Type 2 diabetes mellitus (T2DM) is a complex metabolic disease with an increasing number of patients each year. [12] Sitagliptin is a dipeptidyl peptidase-4 inhibitor (DPP-4), a newer treatment for type 2 diabetes mellitus. [13] Metformin hydrochloride is a biguanide, widely viewed as foundation therapy for type 2 diabetes mellitus. [14] More and more researches suggest that combination tablets will be an increasingly common strategy for the treatment of type 2 diabetes.[8] Sitagliptin Phosphate/metformin Hydrochloride Tablets is a single-tablet, fixed-dose combination of the dipeptidyl peptidase-4 inhibitor sitagliptin and the biguanide anti-hyperglycemic metformin which has become an important treatment for type 2 diabetes. [15] In this study, sitagliptin and metformin in plasma were quantitatively analyzed, and the pharmacokinetic characteristics and safety of domestic and original Sitagliptin Phosphate/metformin Hydrochloride Tablets were investigated, and the bioequivalence of the two preparations was evaluated. To provide multiple options for clinical combination regimens for type 2 diabetes.
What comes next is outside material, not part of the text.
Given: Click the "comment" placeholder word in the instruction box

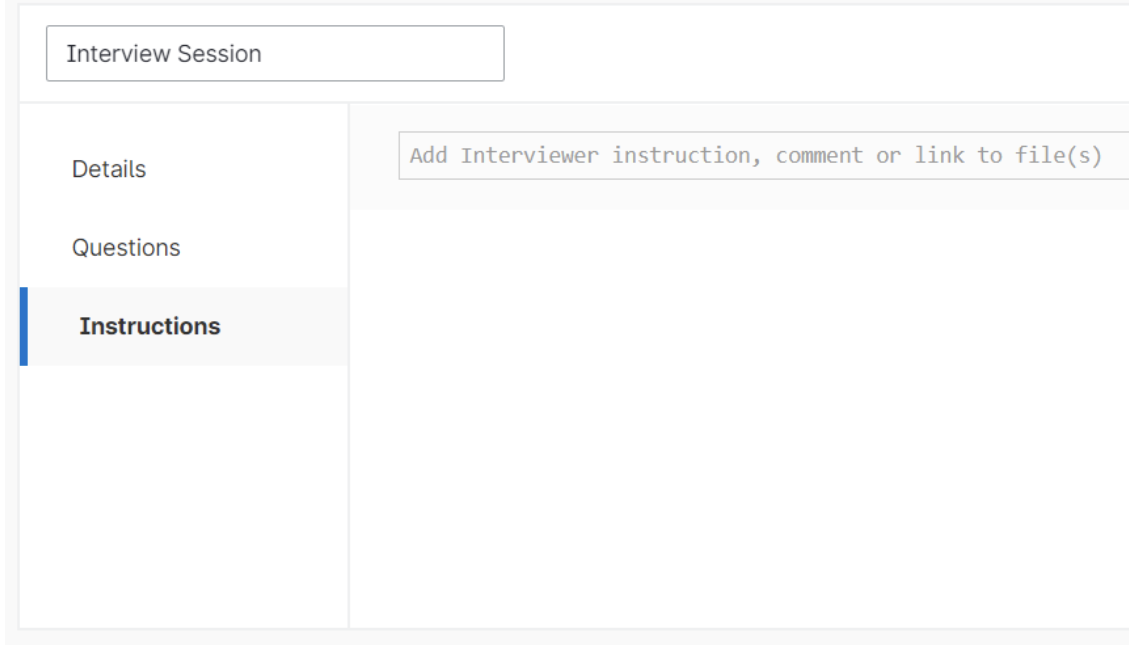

Here, we assess the bioequivalence of Sitagliptin Phosphate/metformin Hydrochloride Tablets under fasting and fed conditions in healthy Chinese subjects following a single oral dose of 50mg/850mg test (Tonghua Dongbao Pharmaceutical Co., Ltd.) and reference (MSD Pharma (Singapore) Pte.Ltd) formulations. The two medicinal products are bioequivalent when their 90% CI of the AUC0 − t, AUC0−∞and Cmax of the reference preparation over the test preparation fall between the predetermined limits of 80 ~ 125%.
According to our results, both formulations were well tolerated, and no SAEs was observed during the study. All reported AEs were of mild intensity, and no subjects withdrew from the study because of any AEs. The main adverse drug reactions were nausea, hyperuricemia, and hyperkalemia. Most of the adverse drug reactions in this trial are similar to those reported in the literature, indicating that the test and reference formulations have good safety and tolerability in Chinese healthy subjects. [16] The reference formulations specifications and previous literature have reported that food can decrease metformin absorption and slightly delay it absorption.[17] The main pharmacokinetic parameters of oral reference formulations metformin in fed group were significantly lower than those of in fasting group, Cmax, AUC0 − t and AUC0−∞ were significantly lower. Metformin is usually recommended in meals to improve gastrointestinal tolerance. At the same time, food does not affect the PK of sitagliptin. Therefore, Sitagliptin Phosphate/metformin Hydrochloride Tablets are recommended for dietary administration.
In this study, the parameters such as recoveries, matrix effects, linear range, lower limit of quantification, stability by specificity, precision, and accuracy specifications, were investigated to confirm the method of LC-MS/MS. Concentration of sitagliptin and metformin in human plasma showed good linear relationship within 1-500 ng/mL and 3-1500 ng/mL. The relative standard deviation (RSD) values of intra- and inter-day precision were both less than 10%. As an open-label study, AEs assessment may not be objective enough. When the test formulation passes the evaluation and enters the market, the efficacy and side effects need to be further explored. In addition, as this study is designed as a bioequivalence trial, The pharmacokinetic parameters and characteristics were all healthy adults. Further studies are needed to obtain pharmacokinetic parameters and make a recommendation about the medication with the Sitagliptin Phosphate/metformin Hydrochloride Tablets in special populations.